_QUOTED PASSAGE_.
= = = =

Sixth, the response of the majority of the public to the two scandals
In the case of the tabloid behaviour, there was considerable, widespread anger for a year or so. Then the majority of the press regained the narrative – managed to conflate the freedom of the press to break the law without a reasonable justification with freedom of the press per se – and smeared the characters of some of the leaders of Hacked Off. The anger has now died down, though its causes remain.
In the case of Assange, he has been largely successfully monstered by the majority of the press.
As a result, the wrong journalist is mistrusted, and the wrong journalists walk free.
In the case of Assange, who was revealing information of major importance, the way that the narrative of his alleged wrongdoing has dwarfed the narrative of proven, major wrongdoing that he provided, is astonishing. In both cases similar dynamics seem to have been in play.
My day job is teaching literature, and I’m well aware that it’s a peculiarity of humans to crave narratives. Most of us are interested in the lives of real or fictional individuals in a way that we are not in systems or abstractions. The thousands of lives illegally destroyed in Iraq and Afghanistan, as Assange helped to reveal, seem to many to be abstractions, whereas Assange’s alleged criminality is a story that can be followed. The countless journalists who help to corrupt our national life, and the media-political complex are, again, abstractions.

= = = =

_ROWS_.
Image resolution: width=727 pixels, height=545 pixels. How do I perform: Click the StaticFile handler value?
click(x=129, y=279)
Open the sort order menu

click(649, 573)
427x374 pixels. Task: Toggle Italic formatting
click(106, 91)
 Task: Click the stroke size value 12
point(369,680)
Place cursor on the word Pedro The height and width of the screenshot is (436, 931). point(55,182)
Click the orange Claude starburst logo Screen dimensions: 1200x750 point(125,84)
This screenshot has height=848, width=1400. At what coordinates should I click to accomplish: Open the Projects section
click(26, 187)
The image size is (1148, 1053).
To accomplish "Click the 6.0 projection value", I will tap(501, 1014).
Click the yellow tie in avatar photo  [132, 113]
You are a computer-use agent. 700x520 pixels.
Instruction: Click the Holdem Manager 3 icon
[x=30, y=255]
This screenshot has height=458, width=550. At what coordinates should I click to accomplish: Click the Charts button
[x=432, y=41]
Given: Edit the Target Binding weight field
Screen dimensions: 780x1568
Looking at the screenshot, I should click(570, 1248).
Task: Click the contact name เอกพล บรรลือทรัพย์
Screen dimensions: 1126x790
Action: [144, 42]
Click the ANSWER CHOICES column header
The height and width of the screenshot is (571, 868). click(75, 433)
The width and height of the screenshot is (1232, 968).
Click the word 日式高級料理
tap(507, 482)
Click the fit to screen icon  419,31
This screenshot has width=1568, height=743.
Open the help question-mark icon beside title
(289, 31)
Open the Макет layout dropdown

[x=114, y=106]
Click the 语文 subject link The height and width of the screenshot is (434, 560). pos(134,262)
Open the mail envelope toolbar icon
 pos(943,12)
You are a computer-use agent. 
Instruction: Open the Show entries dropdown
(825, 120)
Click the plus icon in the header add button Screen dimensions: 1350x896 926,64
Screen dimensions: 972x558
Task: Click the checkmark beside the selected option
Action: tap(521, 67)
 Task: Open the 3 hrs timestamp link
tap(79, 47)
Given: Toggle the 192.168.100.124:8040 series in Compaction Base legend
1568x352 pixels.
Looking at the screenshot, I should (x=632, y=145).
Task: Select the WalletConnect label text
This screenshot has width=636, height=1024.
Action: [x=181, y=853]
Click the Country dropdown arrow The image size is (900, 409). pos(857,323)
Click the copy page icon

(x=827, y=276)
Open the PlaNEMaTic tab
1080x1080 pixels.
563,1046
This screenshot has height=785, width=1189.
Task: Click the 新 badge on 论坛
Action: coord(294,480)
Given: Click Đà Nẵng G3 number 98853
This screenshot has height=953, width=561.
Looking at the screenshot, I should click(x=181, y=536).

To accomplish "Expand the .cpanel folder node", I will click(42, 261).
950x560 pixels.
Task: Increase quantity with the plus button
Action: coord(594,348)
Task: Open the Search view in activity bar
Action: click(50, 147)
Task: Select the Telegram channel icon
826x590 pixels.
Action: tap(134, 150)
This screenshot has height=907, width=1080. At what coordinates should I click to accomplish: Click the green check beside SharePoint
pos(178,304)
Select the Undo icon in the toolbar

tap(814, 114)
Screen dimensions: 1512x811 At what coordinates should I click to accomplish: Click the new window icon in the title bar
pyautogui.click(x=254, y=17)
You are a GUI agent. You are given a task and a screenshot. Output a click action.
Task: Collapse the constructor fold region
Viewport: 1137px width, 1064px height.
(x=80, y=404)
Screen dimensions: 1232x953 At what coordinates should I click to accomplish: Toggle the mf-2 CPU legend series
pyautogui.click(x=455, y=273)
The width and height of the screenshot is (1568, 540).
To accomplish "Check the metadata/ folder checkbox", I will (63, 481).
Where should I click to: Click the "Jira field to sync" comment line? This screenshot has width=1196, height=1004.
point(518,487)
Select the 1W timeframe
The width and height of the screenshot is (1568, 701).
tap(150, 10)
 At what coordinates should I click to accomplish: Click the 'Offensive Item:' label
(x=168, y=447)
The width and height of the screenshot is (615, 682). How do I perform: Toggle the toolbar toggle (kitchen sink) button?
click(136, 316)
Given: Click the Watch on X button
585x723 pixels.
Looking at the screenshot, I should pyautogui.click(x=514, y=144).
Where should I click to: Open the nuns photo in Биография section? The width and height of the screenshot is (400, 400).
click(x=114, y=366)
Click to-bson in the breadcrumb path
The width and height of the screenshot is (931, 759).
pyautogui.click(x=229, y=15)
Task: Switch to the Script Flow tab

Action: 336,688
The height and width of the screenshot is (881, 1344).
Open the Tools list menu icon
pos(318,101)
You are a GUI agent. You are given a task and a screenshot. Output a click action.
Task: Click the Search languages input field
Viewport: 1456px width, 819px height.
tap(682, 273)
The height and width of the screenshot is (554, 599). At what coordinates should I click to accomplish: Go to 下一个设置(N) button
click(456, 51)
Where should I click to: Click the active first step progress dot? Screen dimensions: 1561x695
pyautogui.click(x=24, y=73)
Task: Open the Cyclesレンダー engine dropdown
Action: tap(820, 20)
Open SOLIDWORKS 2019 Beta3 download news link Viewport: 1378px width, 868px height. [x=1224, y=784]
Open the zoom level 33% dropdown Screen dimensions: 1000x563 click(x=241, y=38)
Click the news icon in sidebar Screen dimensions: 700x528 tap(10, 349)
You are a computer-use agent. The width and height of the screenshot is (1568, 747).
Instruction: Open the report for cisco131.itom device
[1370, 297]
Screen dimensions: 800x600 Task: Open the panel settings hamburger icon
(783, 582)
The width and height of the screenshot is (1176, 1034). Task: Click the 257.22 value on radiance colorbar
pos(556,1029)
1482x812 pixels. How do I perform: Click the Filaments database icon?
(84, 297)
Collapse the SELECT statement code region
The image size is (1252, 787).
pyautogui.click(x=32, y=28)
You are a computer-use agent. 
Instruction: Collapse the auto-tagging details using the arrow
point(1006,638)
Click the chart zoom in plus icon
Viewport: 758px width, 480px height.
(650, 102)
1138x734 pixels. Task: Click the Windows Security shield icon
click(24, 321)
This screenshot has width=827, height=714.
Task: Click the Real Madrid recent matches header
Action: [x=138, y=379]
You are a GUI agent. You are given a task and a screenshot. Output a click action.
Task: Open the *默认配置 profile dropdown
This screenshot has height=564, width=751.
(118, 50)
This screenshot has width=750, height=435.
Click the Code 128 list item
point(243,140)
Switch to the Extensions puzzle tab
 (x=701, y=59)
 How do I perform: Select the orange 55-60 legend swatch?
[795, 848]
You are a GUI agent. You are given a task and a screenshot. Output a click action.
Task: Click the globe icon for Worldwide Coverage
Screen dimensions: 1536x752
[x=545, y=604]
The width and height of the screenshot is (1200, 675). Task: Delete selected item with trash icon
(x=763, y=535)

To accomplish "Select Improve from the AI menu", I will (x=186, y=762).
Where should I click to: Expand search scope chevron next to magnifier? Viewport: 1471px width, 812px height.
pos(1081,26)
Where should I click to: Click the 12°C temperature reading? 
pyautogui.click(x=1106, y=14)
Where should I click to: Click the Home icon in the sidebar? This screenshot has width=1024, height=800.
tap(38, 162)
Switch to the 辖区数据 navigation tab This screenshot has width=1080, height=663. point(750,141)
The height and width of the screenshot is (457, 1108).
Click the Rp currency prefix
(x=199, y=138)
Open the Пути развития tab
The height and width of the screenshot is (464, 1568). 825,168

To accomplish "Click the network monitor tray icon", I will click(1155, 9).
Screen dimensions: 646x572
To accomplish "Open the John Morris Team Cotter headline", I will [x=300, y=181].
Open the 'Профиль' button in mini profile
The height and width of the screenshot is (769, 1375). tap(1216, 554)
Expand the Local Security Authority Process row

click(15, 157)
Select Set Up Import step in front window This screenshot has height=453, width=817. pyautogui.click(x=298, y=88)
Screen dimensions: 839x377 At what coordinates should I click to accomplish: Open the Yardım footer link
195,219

= = = =

_GIVEN EXERCISE 1_.
According to the passage on press scandals, what is the writer's day job?
_GIVEN EXERCISE 2_.
Repeat the stretch of the passage on press scandals from "As a result, the" through "been in play.".

_COMPLETE RESPONSE 1_.
Teaching literature.

_COMPLETE RESPONSE 2_.
As a result, the wrong journalist is mistrusted, and the wrong journalists walk free.
In the case of Assange, who was revealing information of major importance, the way that the narrative of his alleged wrongdoing has dwarfed the narrative of proven, major wrongdoing that he provided, is astonishing. In both cases similar dynamics seem to have been in play.